Naming and Distinctions
| Vendor | Brand name | Distinguishing emphasis |
|---|---|---|
| Atomicwork | Enterprise Knowledge Graph | Heavy focus on knowledge (SharePoint/Confluence/Drive content) + identity/asset graph; PII redacted at ingestion; per-tenant self-hosted vector DB ^[extracted]. |
| STLabs | Axiom | Strict provenance per assertion; explicit “graph over tables” framing; positioned against the CMDB as the differentiating primitive; combines vectors for semantic lookup with graph traversal for structural reasoning ^[extracted]. |
| Console | Context graph | Integrated into the agent runtime; emphasized for “ticket as audit record” pattern ^[extracted from Console research]. |
| Serval | (no public brand name) | Equivalent function delivered via the integration proxy (server-side credentials + fixed scope) and Assets surface; the context substrate is implicit, not marketed as a distinct primitive ^[inferred]. |
When It Helps (and When It Doesn’t)
Helps when:
- The buyer organization has several disconnected systems of record (IdP + HRIS + MDM + ITSM + cloud) — the graph creates the connective tissue.
- Workflows depend on cross-system context — onboarding spans HR + IdP + MDM + email + access management; offboarding spans IdP + MDM + HRIS + license reclamation.
- AI is asked to take action, not just answer — grounded actions need grounded context.
Less useful when:
- A single system already covers the full stack (rare).

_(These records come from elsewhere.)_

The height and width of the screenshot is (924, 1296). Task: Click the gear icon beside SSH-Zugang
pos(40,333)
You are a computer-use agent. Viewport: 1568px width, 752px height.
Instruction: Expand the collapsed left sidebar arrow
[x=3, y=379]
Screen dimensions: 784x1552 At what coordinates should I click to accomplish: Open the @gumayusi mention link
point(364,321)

- Buyer is comfortable with manual CMDB and doesn’t need autonomous action.
- Integration coverage in the vendor’s catalog doesn’t include the buyer’s actual stack.
Trade-offs
- Integration coverage is the moat. A context graph is only as useful as its inputs. STLabs and Atomicwork both market 50–100+ integrations; Serval is at 65–70; Console publishes its connector list. Connector breadth is the actual product surface.

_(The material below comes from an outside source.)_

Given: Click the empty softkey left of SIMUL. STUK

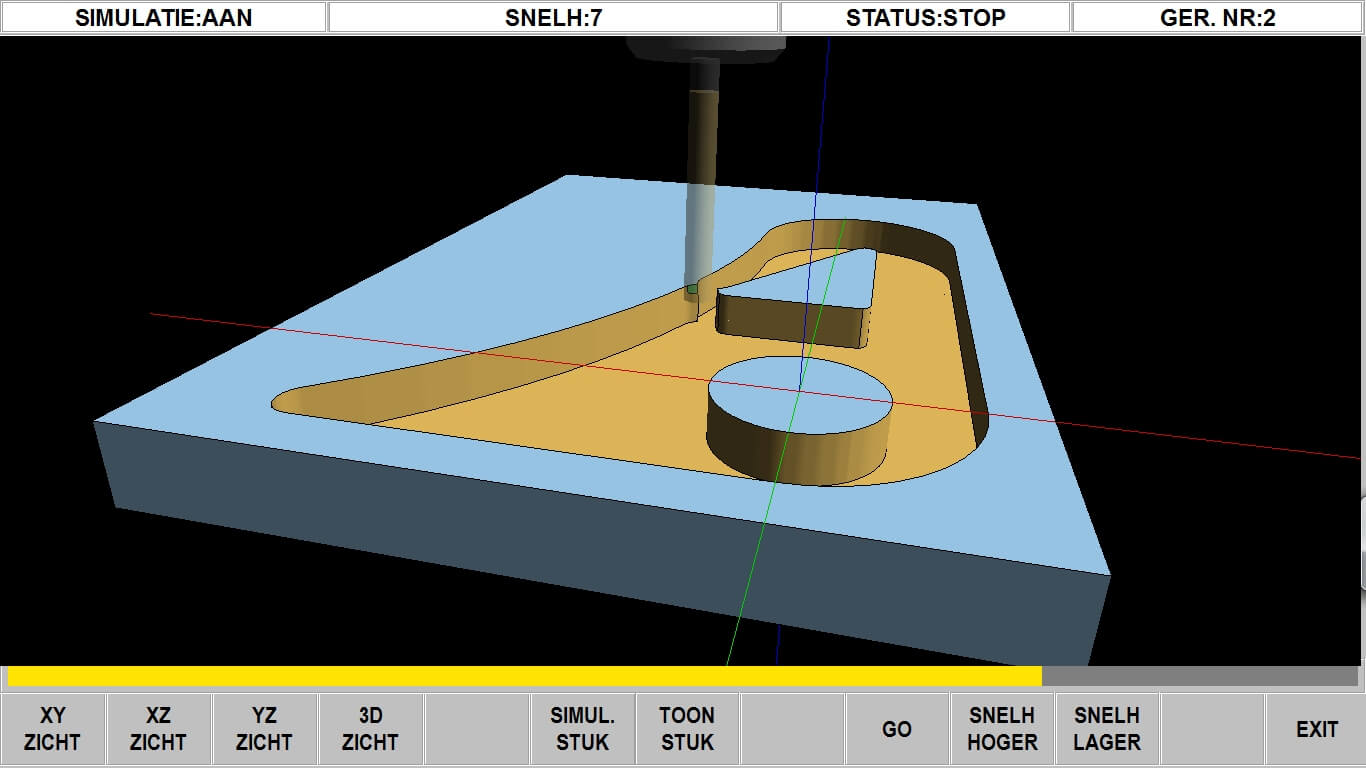Looking at the screenshot, I should click(476, 729).
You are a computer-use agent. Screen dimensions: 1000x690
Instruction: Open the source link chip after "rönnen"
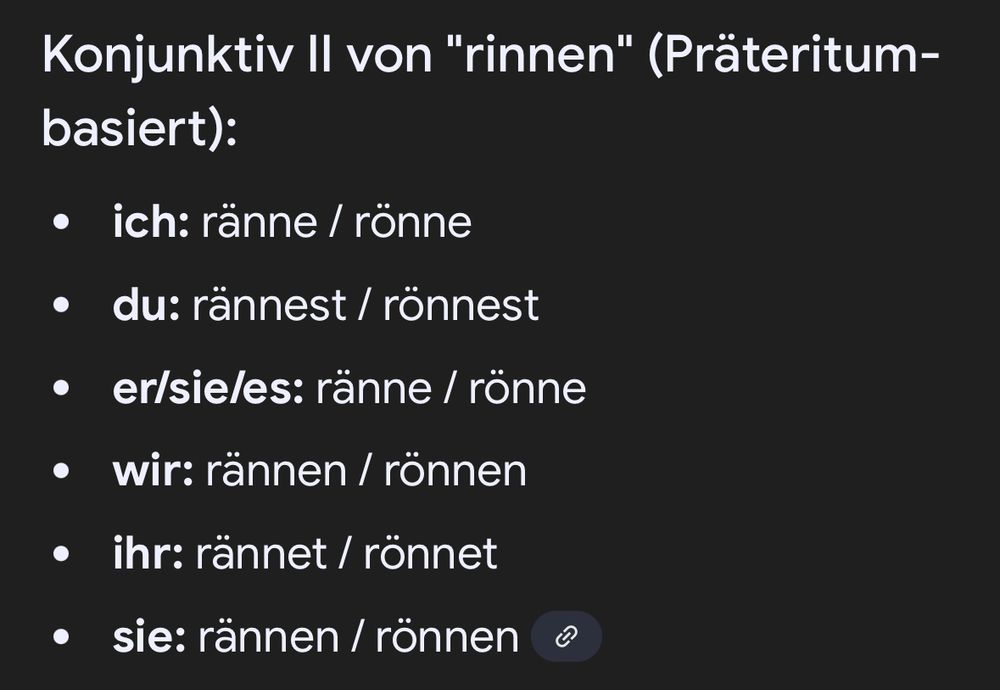pyautogui.click(x=566, y=636)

- Provenance discipline is hard. Merging conflicting facts from multiple sources without losing source-of-truth is non-trivial. STLabs makes provenance their headline: each graph edge/property is a timestamped assertion with source and confidence metadata ^[extracted].
- Permission propagation has corner cases. Document ACLs, group memberships, time-bound access — getting RAG to honor all three at query time is genuinely hard.
- Vendor lock-in risk. The graph is a customer-specific asset built inside the vendor’s product. Export paths and vendor-portability are an open buying-team concern; not yet a standard feature in any researched player.
Why It Matters for initlabs
The context graph is table stakes, not a differentiator, for any serious entrant in this category. initlabs cannot ship without one — and the bar for a credible offering is now continuous ingestion, provenance per assertion, permission-aware queries, and ≥50 connectors.
Possible differentiation axes within the context-graph space:
- Provenance-first UX — surface “why did the AI think this?” with a graph trace as the answer. STLabs leans this direction in its blog post; the actual product UX is unverified.
- Open / portable graph — customer-owned graph export, or a self-hostable graph layer. None of the Tier-A players ship this today ^[inferred].
- Connector velocity — a community-built or marketplace approach to integrations vs first-party-only.
- Graph reasoning over policy — represent compliance + access policies as graph queries, audit-able against the graph itself.
- Engineering self-service — STLabs hints at this (database credential self-service); deeper integration with infra-as-code, secrets, and dev environments could become a real flank.